The question is, who's going to subsidize the software and servers for this large user base and with what features for how much? What percentage will pay for a feature and conversely, what percentage will walk if a key feature is missing in the free version? What percentage will pay, based on the features withheld and how much to get those features? The percentage factor is very important for the price point. If you charge more, you get less people paying whereas if you charge less, you may make less on each payer, but have more paying. How many will pay at each price point? Is offering a lite version workable for getting more percentage to pay?
As far as "only two cups of coffee" point of view, it's a financial slight of hand to paint an ongoing, never-ending payment this way, and while most people fall for it, I and some others don't. If you do, I'd like to propose that you pay me the most minimal amount of money for showing you the real meaning of ongoing payment. ONE PENNY. How can one penny be much? Just send one penny to me. Every day. Anyone can afford one penny, right? On the other hand, I'll get $365 a year or $3,650 in ten years. For me, that's like getting half a year of free income every ten. For you, well, it's just a penny. Almost nothing.
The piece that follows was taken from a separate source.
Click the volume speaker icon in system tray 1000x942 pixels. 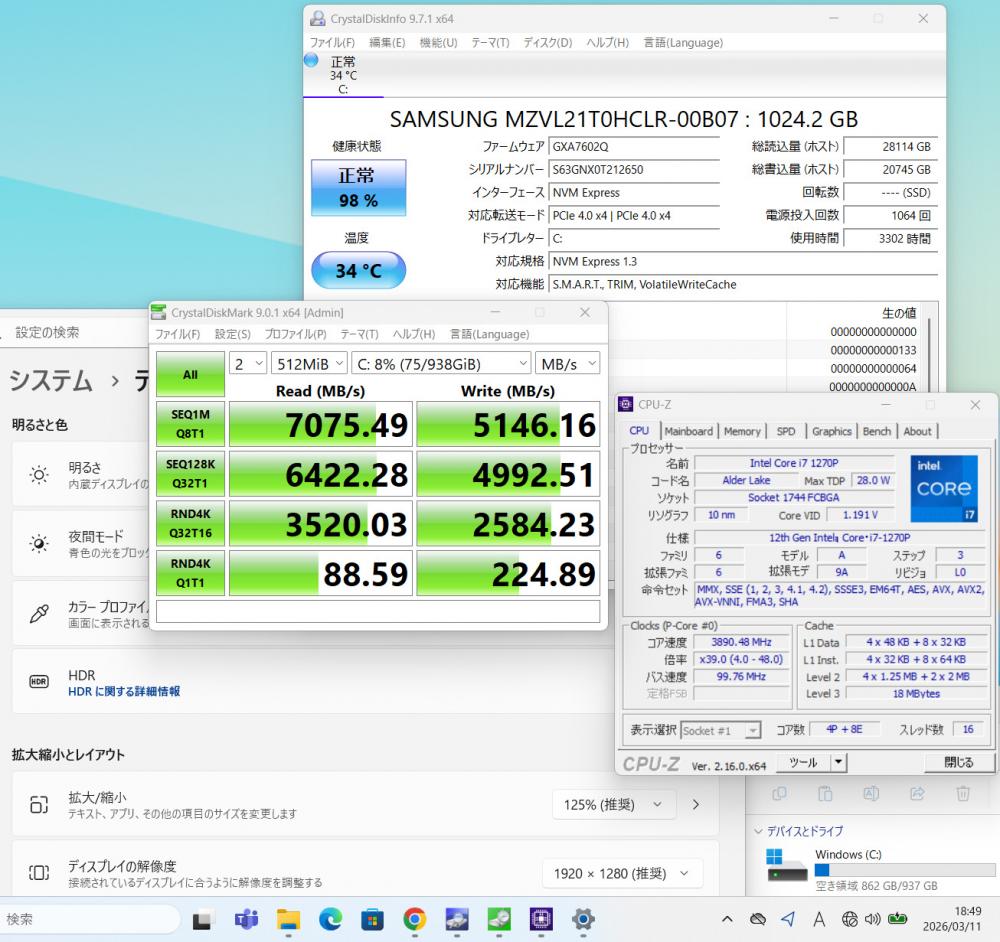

What's really at issue is whether this is the best feature to use for sorting the super users or premium types out of the crowd and getting them to pay. And/or, if the pricing is right for this feature.
My comment is: not this feature, not this price. It affects very light users like I might be, and then paying $50 a year is much. I might pay a low one-time cost or accept more ads or another kind of limit.
I think that the storage-size feature or some other power features are better candidates. Or making you jump through some hoops to do it, but if you pay - no hoops.
Just sayin'. All this stuff eventually trickles down to us little people and the power is in the quantity of people, not the amount per person. A dollar a person...per month x 1,000,000 people is still a nice additional quarterly income.